## Problem requirements
Look through the listing below for the line containing "Given: Open the 探头 probe 10X ratio selector". Copy it and each line after it up to and including the line containing "Collapse the Asset Import Overrides section", exactly, leaving out pictures.
[[ Data to process open ]]
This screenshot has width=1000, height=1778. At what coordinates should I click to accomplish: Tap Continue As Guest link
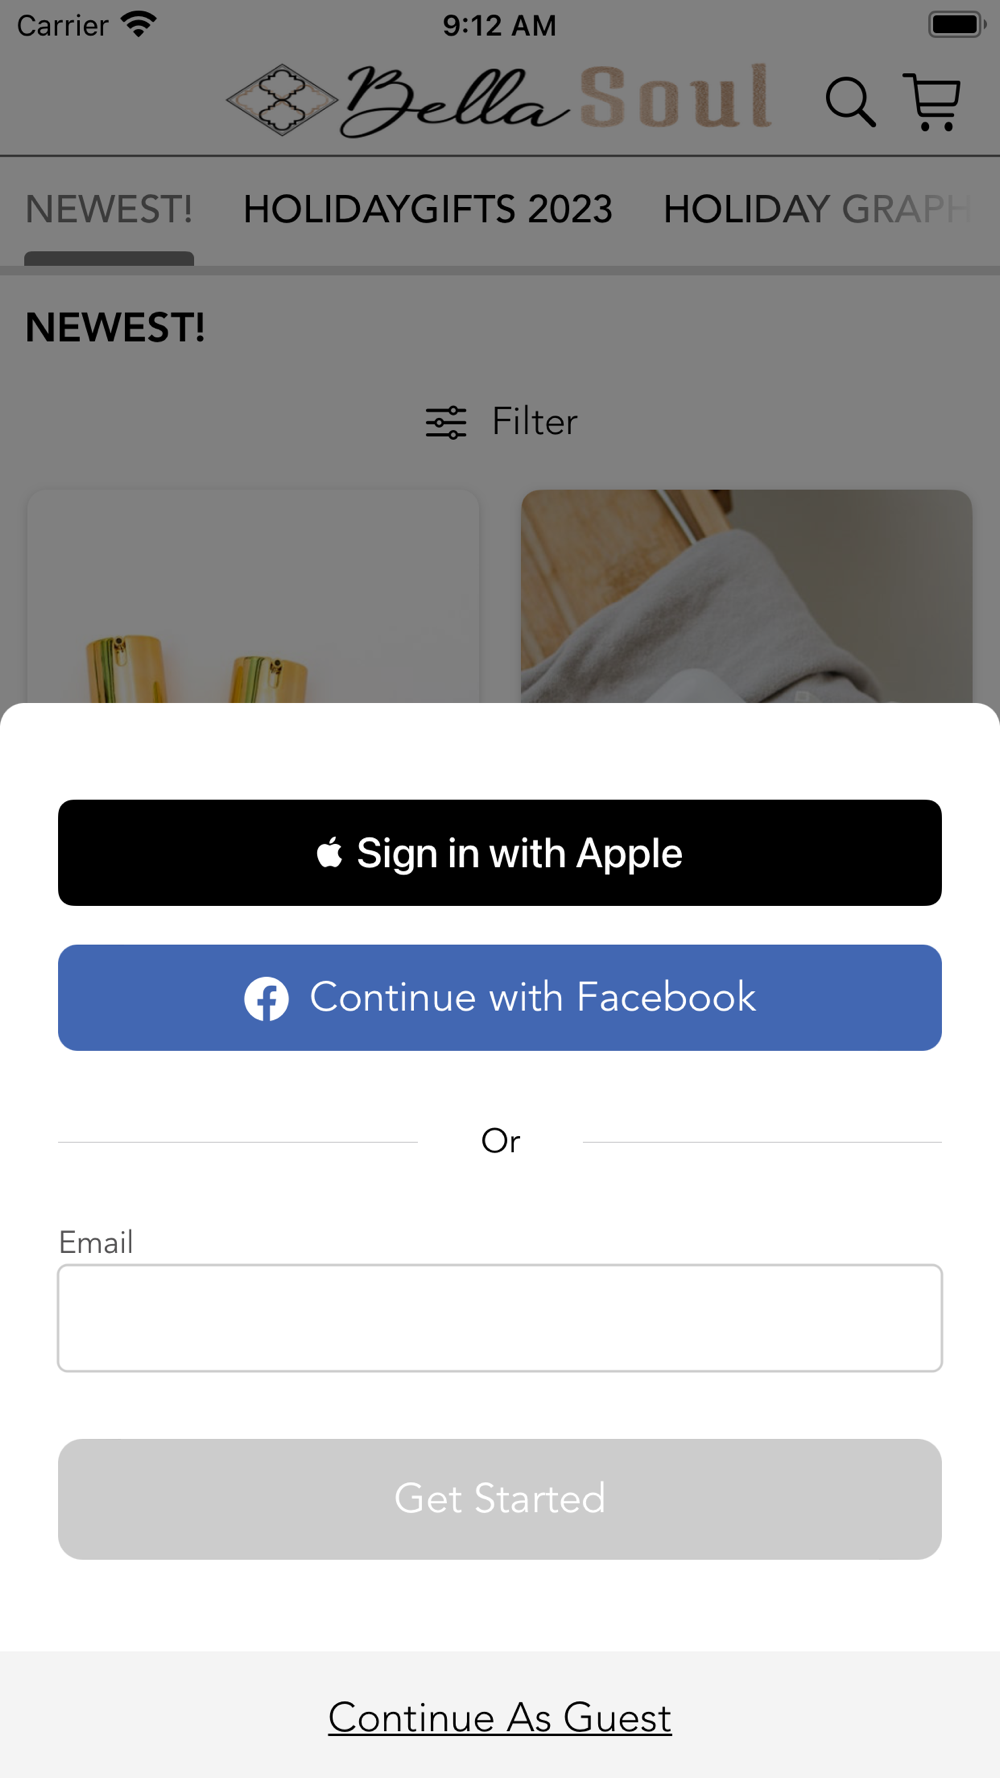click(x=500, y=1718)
[[ Data to process closed ]]
[[ Data to process open ]]
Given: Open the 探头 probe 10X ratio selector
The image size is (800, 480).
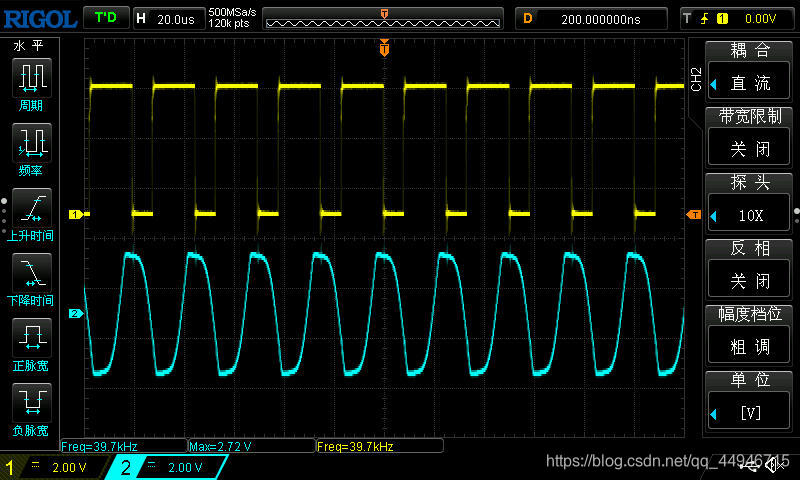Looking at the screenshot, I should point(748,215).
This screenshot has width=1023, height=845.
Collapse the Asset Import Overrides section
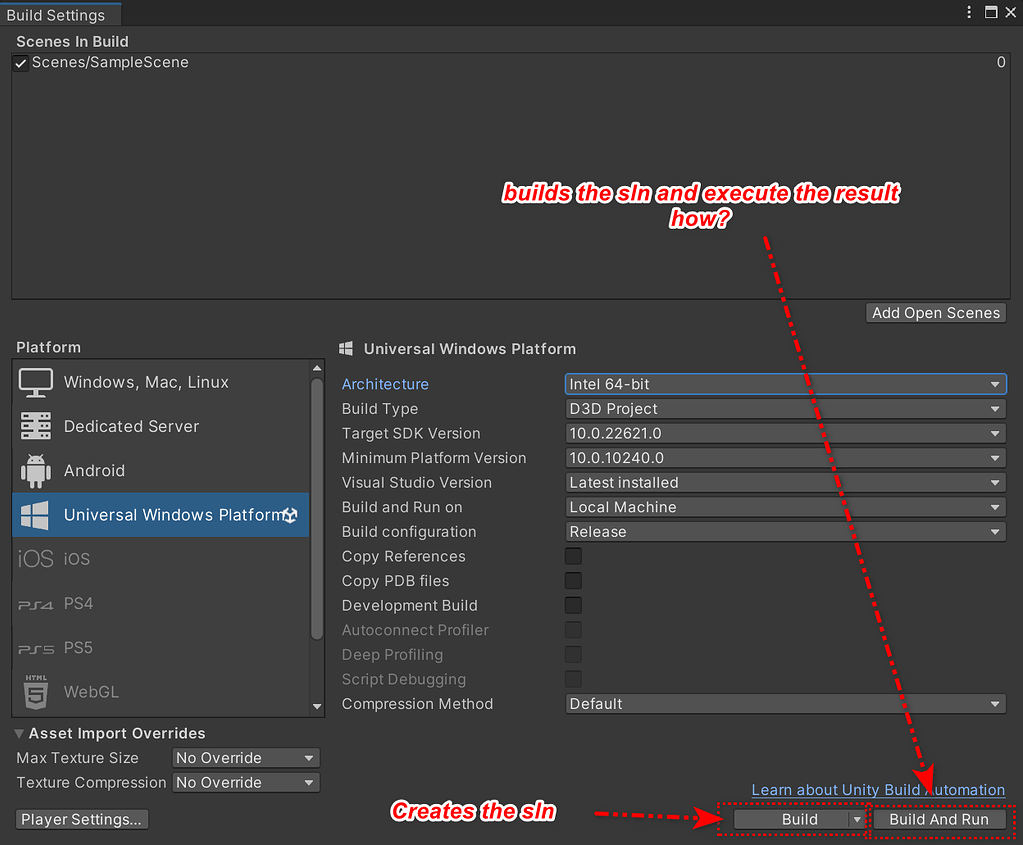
[[ Data to process closed ]]
## Output for this exercise
Given: Open the 探头 probe 10X ratio selector
The image size is (800, 480).
Looking at the screenshot, I should point(748,215).
This screenshot has width=1023, height=845.
Collapse the Asset Import Overrides section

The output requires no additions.